Carl Glößl sen. legte 1909 sein Amt als Vorsteher der Wiener Genossenschaft zurück. „Aus privater Natur“ wurde veröffentlicht, mit dem Zusatz: „Alle an dieses Vorkommnis in der gegnerischen Presse geknüpften weiteren Mitteilungen entsprechen nicht den Tatsachen und wird sich der Urheber derselben vor Gericht verantworten müssen“.
Weniger diskret ist in einem Artikel aus dem Jahr 1914 zu lesen, dass infolge verschiedener Vorkommnisse der Posten des Genossenschafts-Vorstehers vakant war, worauf Heinrich Kreibich von der Behörde mit der interimistischen Leitung betraut wurde und über Auftrag des Wiener Magistrates Neuwahlen durchzuführen hatte.
Das Gewerbe verlegte Glößl danach schräg vis a vis in die Millergasse 2. Noch einmal kandidierte er für das Amt des Genossenschaftsvorstehers, hatte jedoch keine Chance wiedergewählt zu werden. 1914 kandidierte er auch nicht mehr für den Gemeinderat.
Seine finanzielle Lage dürfte nicht rosig gewesen sein.
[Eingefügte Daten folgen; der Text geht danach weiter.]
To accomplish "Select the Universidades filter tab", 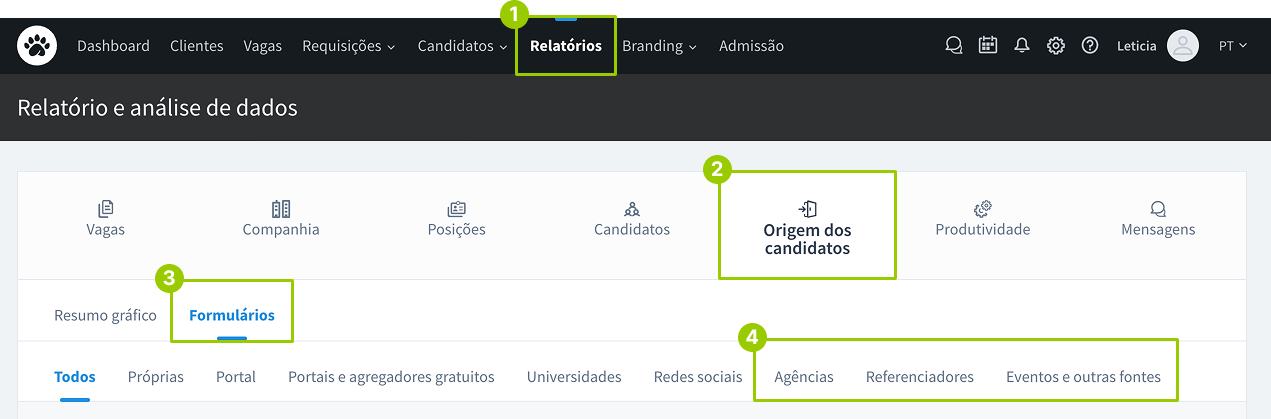I will 574,377.
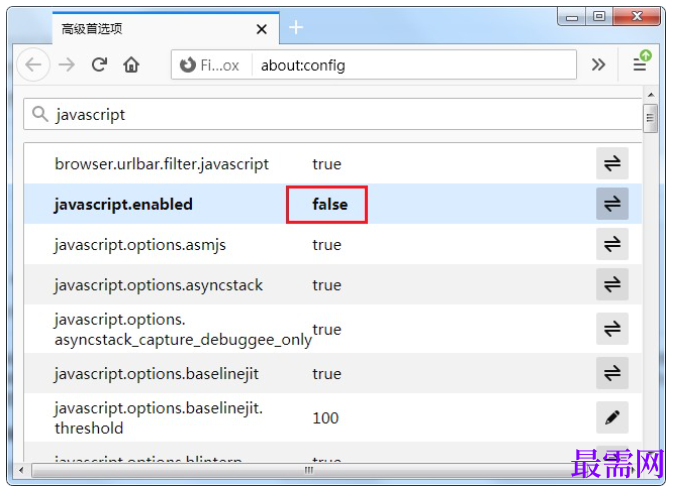Toggle javascript.options.asmjs value
The width and height of the screenshot is (683, 495).
click(612, 244)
In den letzten Kriegsjahren wurden ihm Unterstützungen aus dem Ludwig-Lobmeyr-Fond und der Eduard Göpfert’schen Stiftung zugewiesen.
Carl Glößl erkrankte im Dezember 1921 an einer Lungenentzündung, der er infolge seines hohen Alters rasch erlag. Unter außerordentlich hoher Beteiligung wurde er beerdigt, wobei der amtierende Genossenschafts-Vorsteher Bernhard Ellend am offenen Grabe den Verdiensten des Altmeisters gedachte.